*** Block opens ***

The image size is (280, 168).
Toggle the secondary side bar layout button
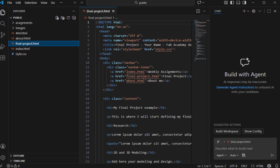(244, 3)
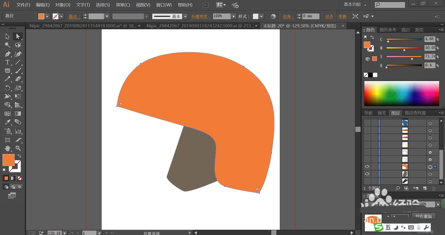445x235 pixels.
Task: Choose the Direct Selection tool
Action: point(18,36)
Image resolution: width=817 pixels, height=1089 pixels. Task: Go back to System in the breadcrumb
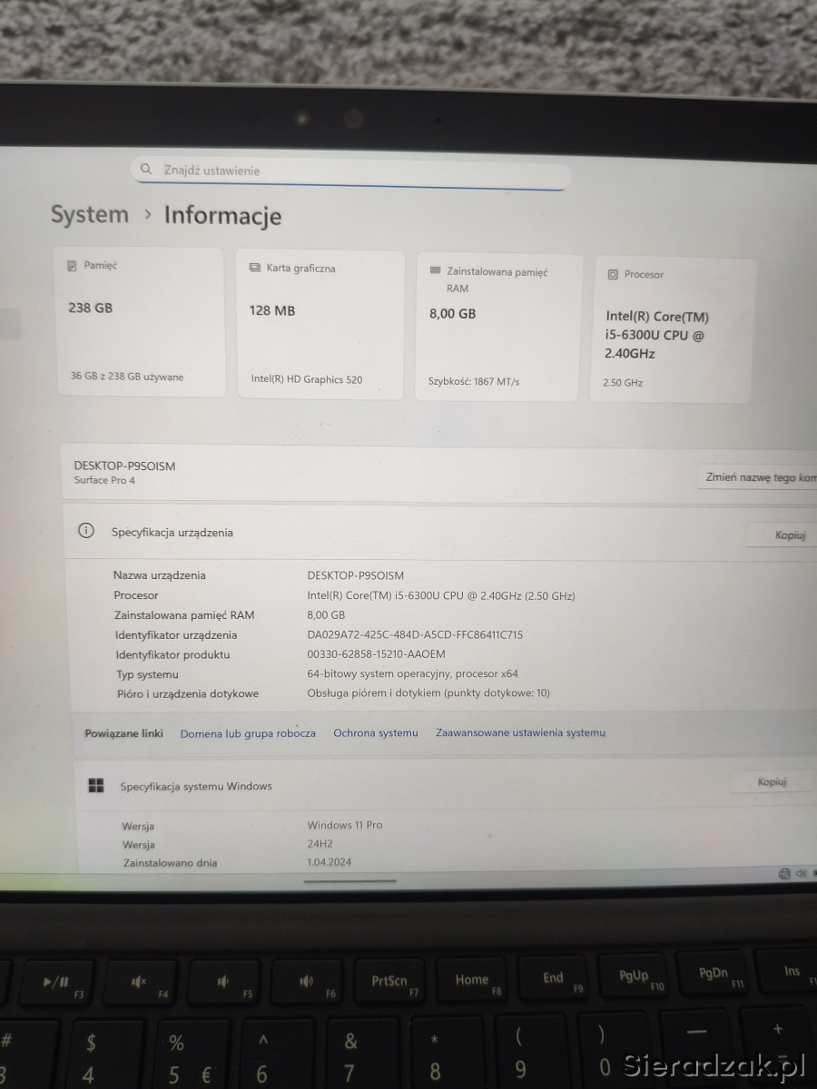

*** Block closes ***

**Task prompt**
Your copy should match the records above exactly, apart from the pictures, which stay out.

**Written response**
The image size is (280, 168).
Toggle the secondary side bar layout button
(244, 3)
445x235 pixels.
Task: Choose the Direct Selection tool
Action: point(18,36)
Image resolution: width=817 pixels, height=1089 pixels. Task: Go back to System in the breadcrumb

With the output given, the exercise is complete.